Jack London. Gli davamo del tu (Giovanni Arpino)

Ideologicamente? È rischioso palleggiarlo. Stilisticamente? Può far arricciare più di un naso fine. La sua importanza? Forse sta solo nel gorgo fangoso — ma proprio per questo straordinario — di una letteratura popolare e vitalistica.
Jack London, che tempra. Nasce un anno prima che la regina Vittoria diventi l'imperatrice delle Indie. Muore mentre Freud scrive l'Introduzione alla psicanalisi», mentre Dostoevskij medita i Karamazov e Apollinaire sta per coniare il termine « Surrealismo ».
Ma lui, che ne sapeva?
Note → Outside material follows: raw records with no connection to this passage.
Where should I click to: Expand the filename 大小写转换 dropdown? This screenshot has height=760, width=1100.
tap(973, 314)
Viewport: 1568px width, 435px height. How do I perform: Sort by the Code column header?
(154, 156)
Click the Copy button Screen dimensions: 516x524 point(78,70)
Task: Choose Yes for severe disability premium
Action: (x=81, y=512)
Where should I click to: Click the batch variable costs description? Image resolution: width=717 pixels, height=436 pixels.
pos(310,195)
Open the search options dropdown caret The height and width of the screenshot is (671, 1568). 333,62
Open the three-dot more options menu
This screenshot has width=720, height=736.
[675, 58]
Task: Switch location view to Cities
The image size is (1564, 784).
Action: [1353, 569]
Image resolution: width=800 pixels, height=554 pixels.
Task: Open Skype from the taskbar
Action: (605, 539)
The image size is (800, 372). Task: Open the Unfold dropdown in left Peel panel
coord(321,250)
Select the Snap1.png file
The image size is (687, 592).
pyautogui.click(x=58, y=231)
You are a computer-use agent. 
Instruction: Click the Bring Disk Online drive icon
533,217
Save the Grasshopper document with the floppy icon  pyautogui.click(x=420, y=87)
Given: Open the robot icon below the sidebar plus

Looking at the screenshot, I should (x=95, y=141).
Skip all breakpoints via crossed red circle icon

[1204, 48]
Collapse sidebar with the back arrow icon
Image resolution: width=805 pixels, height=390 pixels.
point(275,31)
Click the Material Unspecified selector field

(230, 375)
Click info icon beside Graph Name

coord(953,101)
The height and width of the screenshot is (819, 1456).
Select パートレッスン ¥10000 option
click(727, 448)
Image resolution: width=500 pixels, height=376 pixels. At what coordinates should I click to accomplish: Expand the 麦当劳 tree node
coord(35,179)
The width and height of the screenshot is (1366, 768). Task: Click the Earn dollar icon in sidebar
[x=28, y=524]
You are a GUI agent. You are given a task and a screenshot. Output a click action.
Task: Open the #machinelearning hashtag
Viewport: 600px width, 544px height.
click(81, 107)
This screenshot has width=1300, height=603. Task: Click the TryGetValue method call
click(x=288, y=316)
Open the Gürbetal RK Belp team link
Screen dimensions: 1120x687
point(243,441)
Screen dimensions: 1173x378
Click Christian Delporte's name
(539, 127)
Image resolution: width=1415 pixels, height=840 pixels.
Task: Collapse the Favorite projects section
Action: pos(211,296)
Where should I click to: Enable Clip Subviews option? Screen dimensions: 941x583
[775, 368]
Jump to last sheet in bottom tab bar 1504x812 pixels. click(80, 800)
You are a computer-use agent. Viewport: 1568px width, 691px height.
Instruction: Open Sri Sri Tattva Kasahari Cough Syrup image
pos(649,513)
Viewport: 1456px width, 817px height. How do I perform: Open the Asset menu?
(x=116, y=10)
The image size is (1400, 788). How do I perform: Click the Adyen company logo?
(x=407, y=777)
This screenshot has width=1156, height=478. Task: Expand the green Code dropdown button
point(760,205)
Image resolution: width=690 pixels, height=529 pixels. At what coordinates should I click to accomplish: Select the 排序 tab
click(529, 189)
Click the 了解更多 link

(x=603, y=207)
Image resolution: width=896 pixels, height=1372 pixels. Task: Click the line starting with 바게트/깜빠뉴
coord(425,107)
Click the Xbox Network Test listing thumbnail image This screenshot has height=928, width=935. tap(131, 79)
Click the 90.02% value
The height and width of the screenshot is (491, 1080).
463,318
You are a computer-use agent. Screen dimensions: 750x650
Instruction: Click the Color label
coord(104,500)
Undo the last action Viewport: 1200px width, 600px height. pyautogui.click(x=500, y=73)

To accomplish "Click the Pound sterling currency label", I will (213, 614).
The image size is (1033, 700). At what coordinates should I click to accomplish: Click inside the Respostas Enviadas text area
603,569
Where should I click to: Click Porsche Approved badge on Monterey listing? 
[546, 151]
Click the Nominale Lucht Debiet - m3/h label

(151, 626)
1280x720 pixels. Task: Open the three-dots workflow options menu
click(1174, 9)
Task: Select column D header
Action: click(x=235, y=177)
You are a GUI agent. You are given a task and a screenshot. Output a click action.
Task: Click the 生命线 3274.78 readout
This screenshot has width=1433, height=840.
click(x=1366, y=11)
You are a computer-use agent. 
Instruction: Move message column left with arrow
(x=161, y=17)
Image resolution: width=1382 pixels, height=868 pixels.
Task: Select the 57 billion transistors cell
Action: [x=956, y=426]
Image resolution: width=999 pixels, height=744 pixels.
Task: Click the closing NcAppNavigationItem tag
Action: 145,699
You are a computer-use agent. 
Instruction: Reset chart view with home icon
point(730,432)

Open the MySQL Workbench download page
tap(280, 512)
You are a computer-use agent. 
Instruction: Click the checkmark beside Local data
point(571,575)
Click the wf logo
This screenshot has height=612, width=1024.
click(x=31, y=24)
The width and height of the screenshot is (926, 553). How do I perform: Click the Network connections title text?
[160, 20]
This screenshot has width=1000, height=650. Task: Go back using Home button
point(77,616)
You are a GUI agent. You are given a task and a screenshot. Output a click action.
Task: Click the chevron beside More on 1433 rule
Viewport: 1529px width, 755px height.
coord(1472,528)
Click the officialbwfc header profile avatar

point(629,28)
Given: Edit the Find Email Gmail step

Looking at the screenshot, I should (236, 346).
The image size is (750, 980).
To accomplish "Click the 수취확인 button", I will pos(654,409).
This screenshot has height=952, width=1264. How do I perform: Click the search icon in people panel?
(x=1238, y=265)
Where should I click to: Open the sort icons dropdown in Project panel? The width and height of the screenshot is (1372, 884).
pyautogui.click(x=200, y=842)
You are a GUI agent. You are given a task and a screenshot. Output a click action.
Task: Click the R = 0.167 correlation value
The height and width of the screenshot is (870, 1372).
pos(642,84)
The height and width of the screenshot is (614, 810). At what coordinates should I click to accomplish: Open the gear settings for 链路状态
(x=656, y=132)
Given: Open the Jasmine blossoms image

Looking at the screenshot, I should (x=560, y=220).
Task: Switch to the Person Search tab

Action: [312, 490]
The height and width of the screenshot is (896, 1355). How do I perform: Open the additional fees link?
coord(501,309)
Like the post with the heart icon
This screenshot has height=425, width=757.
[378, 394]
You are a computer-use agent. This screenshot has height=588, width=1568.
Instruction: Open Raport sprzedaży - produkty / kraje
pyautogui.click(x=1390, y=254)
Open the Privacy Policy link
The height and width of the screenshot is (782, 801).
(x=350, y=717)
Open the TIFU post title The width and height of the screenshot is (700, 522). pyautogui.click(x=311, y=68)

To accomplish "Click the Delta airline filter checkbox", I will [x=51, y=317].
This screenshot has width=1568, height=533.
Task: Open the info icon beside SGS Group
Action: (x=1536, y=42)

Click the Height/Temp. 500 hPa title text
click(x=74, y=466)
Per me, quest'uomo vagabondo, rissoso, narratore che si sente marinaio, giornalista che si sente narratore, è un grande. E lo è anche se gira non in tenuta poetica, ma con una camicia a rozzi quadri, con le tasche rigonfie e lacere del randagio. Scrive legando nodi di avventure, spezzando i capitoli con l'accetta? Benissimo, vivaddio. Il suo vitalismo gli procurerà smorfie da parte dei fedeli di una pagina ben coltivata? Controprova decisiva, a mio parere.
Per Jack London, la vita è una tigre, una lena, un terremoto dove ognuno deve pagar prezzi mostruosi, dove chi manca di coraggio è giusto che vada sulla forca, e dove chi ha coraggio non può non diventar cinico e bruto, in modo da meritarsi la forca anche lui. Il suo miglior personaggio, la sua più felice creatura è un cane, quel Buck che « serve » per una vita poi cede al « richiamo della foresta ».
Sempre ingolfato, disperato, sanguigno, velleitario, con tutti i muscoli gonfi, London è un «qualcuno » con cui fare i conti (e divertirsi al giro avventuroso che combina). Un «qualcuno» che i lettori schietti sanno capire: penso a un ferroviere, a un ubriacone, a un giocatore di carte della profonda provincia piemontese, che mi parlavano di London come di un fratello. Spartivano con lui l'identica visione cruda e nuda della vita, la stessa rabbia contro il destino, crogiuolo di ingiustizie.
Titano dalle scarpe scalcagnate, Jack si fa dare del «tu» da chicchessia. Per uno scrittore è il massimo dell'elogio. Le riserve lasciamole al professorini ignari del battito cardiaco, sordi ai «richiami».